Durante l’anno scolastico 2010-2011 ho lavorato come insegnante di sostegno in una classe quinta della scuola primaria “Galileo Galilei” di Corsico (Mi).
Dopo un iniziale periodo di osservazione della classe e degli alunni, in accordo con le insegnanti di classe, è stato deciso che sarebbe stato utile un intervento personalizzato relativo al metodo di studio di alcuni ragazzi, soprattutto in vista dell’imminente passaggio alla scuola secondaria di primo grado. Tale intervento è stato rivolto a un piccolo gruppo di alunni costituito inizialmente da sei ragazzi e successivamente da quattro. Tre di loro presentavano difficoltà relative alla lingua, altri tre relative alla capacità di comprensione, di memorizzazione e di rielaborazione del testo.
Personalmente ho accettato con entusiasmo questa proposta e ho cercato di individuare un percorso didattico che potesse incrementare le capacità di questi alunni. Sostenuta, in questa scelta dalle parole di Rosario Mazzeo quando sostiene che insegnare non significa as-segnare dei compiti, ma dare la possibilità di studiare cioè con-segnare una serie di ragioni e di passi da verificare nello studio personale (1).
Nell’attualizzazione del percorso di apprendimento ho dovuto considerare la differente tipologia del gruppo di lavoro, infatti esso risultava costituito da una parte da bambini di origine straniera, le cui difficoltà erano riconducibili essenzialmente alla comprensione del testo per motivi di natura lessicale e dall’altra da ragazzi con reali difficoltà di apprendimento.
Per i primi è stato sufficiente un lavoro di semplificazione linguistica, per i secondi si è reso necessario un lavoro più articolato.

 

 

Le difficoltà a livello testuale

 

Le scelte relative al progetto sono state determinate da alcune riflessioni pedagogiche secondo le quali il testo può presentare, per gli alunni con difficoltà di apprendimento, problematiche di diversi tipi.


Difficoltà di contenuto
Gli argomenti trattati, le conoscenze e gli interessi degli alunni risultano troppo distanti.
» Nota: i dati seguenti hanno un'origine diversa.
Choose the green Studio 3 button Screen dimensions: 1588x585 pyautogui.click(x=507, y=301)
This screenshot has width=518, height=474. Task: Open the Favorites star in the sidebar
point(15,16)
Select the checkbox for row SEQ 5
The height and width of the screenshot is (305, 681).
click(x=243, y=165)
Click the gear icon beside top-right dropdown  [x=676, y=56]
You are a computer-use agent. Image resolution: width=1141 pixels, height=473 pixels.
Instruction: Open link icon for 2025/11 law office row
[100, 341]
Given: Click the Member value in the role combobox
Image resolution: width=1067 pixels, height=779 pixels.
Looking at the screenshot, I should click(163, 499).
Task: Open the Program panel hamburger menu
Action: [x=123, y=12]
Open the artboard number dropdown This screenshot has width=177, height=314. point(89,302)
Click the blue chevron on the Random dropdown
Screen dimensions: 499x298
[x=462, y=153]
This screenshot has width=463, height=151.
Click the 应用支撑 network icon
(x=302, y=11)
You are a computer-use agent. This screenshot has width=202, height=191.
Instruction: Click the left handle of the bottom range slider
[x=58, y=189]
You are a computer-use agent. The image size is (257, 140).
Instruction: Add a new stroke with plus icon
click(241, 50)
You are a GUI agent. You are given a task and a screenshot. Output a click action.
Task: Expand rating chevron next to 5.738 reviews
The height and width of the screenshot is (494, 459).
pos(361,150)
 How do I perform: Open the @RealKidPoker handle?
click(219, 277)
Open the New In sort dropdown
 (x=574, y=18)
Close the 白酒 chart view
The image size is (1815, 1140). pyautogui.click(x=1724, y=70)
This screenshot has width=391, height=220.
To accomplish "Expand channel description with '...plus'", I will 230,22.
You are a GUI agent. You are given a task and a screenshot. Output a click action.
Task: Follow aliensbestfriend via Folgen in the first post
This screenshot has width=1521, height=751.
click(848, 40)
Diventa perciò fondamentale ricondurre tali argomenti all’esperienza e al vissuto del ragazzo stesso.
Per esempio, studiare le regioni italiane utilizzando immagini, racconti di viaggio dei familiari, interviste a nonni e zii.


Difficoltà linguistiche
Si riferiscono alla difficoltà di comprendere alcuni termini che non fanno ancora parte del vocabolario personale.
Per ovviare questa lacuna sono state effettuate due scelte di metodo: utilizzo di termini semplici e ripetizione dei vocaboli o della struttura della frase.


Difficoltà cognitive
Si intendono le difficoltà legate all’incapacità di classificare e organizzare le informazioni. Recenti ricerche, infatti, hanno dimostrato che il mancato apprendimento è spesso riconducibile alla difficoltà del soggetto di decodificare e rielaborare il testo. Secondo uno studio di Brigham, Mastropieri e Scruggs (2) ai fini di una buona codifica e del recupero delle informazioni è importante integrare gli elementi verbali con quelli spaziali o figurativi.
Numerose ricerche sulla metacognizione hanno sottolineato che quanto più il soggetto elabora in modo sistematico, organizzato, profondo e personale i contenuti, tanto più la loro rievocazione risulta nitida e duratura. «Più è attiva la manipolazione delle immagini di ciò che si cerca di ricordare, più accurata sarà la rievocazione. È molto importante ribadire che la memoria a lungo termine dipende molto dall’organizzazione. Le cose si ricordano meglio se sono collegate tra loro» (2, pagina 470).
Gli studenti con difficoltà nel comprendere le spiegazioni orali riescono ad acquisire alcuni contenuti attraverso l’ausilio di schemi, rappresentazioni grafiche e mappe concettuali.
L’obiettivo di questo progetto allo studio è stato quello di presentare concetti chiave servendosi di illustrazioni, modelli realizzati dai bambini stessi, cartelloni, in modo che l’alunno potesse comprendere e rielaborare i contenuti.